Organizaciones no gubernamentales exigen transparencia en avances para garantizar entornos seguros en las escuelas del país.
En un plazo de 90 días hábiles tras la publicación de un acuerdo institucional, las autoridades educativas de nivel estatal y municipal debían emitir y actualizar sus protocolos para prevenir y atender la violencia sexual en las escuelas de educación básica. Sin embargo, hasta la fecha, no existen informes concretos que confirmen el cumplimiento de esta directriz, lo que ha generado preocupación entre organizaciones y colectivos especializados en la protección infantil.
Este acuerdo institucional surgió en respuesta a una serie de incidentes de abuso sexual en planteles preescolares, y busca establecer medidas claras para prevenir, detectar y sancionar cualquier tipo de violencia en el ámbito escolar.
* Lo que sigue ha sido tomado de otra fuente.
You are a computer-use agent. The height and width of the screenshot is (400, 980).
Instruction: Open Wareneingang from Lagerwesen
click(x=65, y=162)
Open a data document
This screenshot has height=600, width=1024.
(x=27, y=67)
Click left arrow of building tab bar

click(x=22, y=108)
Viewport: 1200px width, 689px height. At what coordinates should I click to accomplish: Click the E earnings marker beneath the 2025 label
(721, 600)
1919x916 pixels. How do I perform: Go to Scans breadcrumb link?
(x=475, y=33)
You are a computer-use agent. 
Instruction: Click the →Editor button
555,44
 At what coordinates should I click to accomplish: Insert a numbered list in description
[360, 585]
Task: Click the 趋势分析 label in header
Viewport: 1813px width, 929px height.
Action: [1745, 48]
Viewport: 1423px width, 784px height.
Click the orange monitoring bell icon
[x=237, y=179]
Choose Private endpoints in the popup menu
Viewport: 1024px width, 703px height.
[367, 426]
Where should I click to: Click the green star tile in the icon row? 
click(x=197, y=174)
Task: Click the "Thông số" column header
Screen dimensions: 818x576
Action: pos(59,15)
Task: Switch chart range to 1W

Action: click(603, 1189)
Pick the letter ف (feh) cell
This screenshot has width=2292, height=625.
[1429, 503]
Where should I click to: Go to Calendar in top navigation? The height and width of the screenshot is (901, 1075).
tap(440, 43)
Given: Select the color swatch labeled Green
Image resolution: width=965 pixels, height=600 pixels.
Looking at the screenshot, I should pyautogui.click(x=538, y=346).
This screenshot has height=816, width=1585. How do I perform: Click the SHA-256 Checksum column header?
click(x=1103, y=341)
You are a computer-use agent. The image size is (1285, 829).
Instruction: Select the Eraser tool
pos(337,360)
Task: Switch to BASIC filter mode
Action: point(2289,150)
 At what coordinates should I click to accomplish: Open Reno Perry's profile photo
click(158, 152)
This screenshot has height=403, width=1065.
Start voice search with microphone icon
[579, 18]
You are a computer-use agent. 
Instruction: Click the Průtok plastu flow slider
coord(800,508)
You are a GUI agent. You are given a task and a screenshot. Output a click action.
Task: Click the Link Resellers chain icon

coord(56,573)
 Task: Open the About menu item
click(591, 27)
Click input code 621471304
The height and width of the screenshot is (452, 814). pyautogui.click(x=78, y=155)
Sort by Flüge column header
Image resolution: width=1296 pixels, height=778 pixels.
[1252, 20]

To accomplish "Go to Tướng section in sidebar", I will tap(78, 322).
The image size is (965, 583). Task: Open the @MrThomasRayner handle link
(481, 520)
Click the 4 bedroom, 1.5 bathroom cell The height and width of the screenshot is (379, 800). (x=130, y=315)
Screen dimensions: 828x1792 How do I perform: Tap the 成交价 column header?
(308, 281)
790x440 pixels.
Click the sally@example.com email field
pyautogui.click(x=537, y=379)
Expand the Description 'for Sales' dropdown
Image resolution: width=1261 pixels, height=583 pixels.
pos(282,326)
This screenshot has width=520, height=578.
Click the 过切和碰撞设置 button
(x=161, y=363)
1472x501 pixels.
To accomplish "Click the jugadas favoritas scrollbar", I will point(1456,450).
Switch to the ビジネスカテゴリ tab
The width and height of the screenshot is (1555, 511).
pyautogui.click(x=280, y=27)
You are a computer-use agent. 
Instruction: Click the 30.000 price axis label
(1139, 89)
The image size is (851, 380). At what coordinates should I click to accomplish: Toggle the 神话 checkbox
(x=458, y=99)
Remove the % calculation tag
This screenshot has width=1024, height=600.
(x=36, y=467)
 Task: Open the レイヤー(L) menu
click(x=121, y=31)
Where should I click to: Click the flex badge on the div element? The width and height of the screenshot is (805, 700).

Entre los requisitos, los protocolos deben incluir objetivos específicos, responsables designados y procedimientos detallados para la atención de casos, además de un directorio de instancias vinculadas con la protección a menores.
A pesar de ello, la revisión de los protocolos publicados en la plataforma digital estatal revela que la mayoría tienen fechas de emisión antiguas, en su mayoría anteriores a 2024, y presentan inconsistencias en la denominación de sus objetivos o datos de emisión. Solo unas pocas entidades han presentado versiones digitales actualizadas para su validación, mientras que en algunos casos el acceso a los documentos es limitado o inexistente.
La situación genera inquietud sobre la efectividad de las acciones emprendidas y la urgencia de impulsar un seguimiento puntual por parte de las autoridades, docentes, familias y sociedad civil. Expertos coinciden en que sólo mediante una vigilancia constante se podrá reducir las estadísticas de violencia sexual infantil en los centros educativos y garantizar espacios seguros para niñas, niños y adolescentes.
En este contexto, varias organizaciones, firmantes del pronunciamiento, enfatizaron la importancia de que la autoridad educativa recopile, actualice y difunda de forma efectiva los protocolos, para así cumplir con la finalidad de proteger el bienestar y los derechos humanos de los menores en todos los niveles escolares.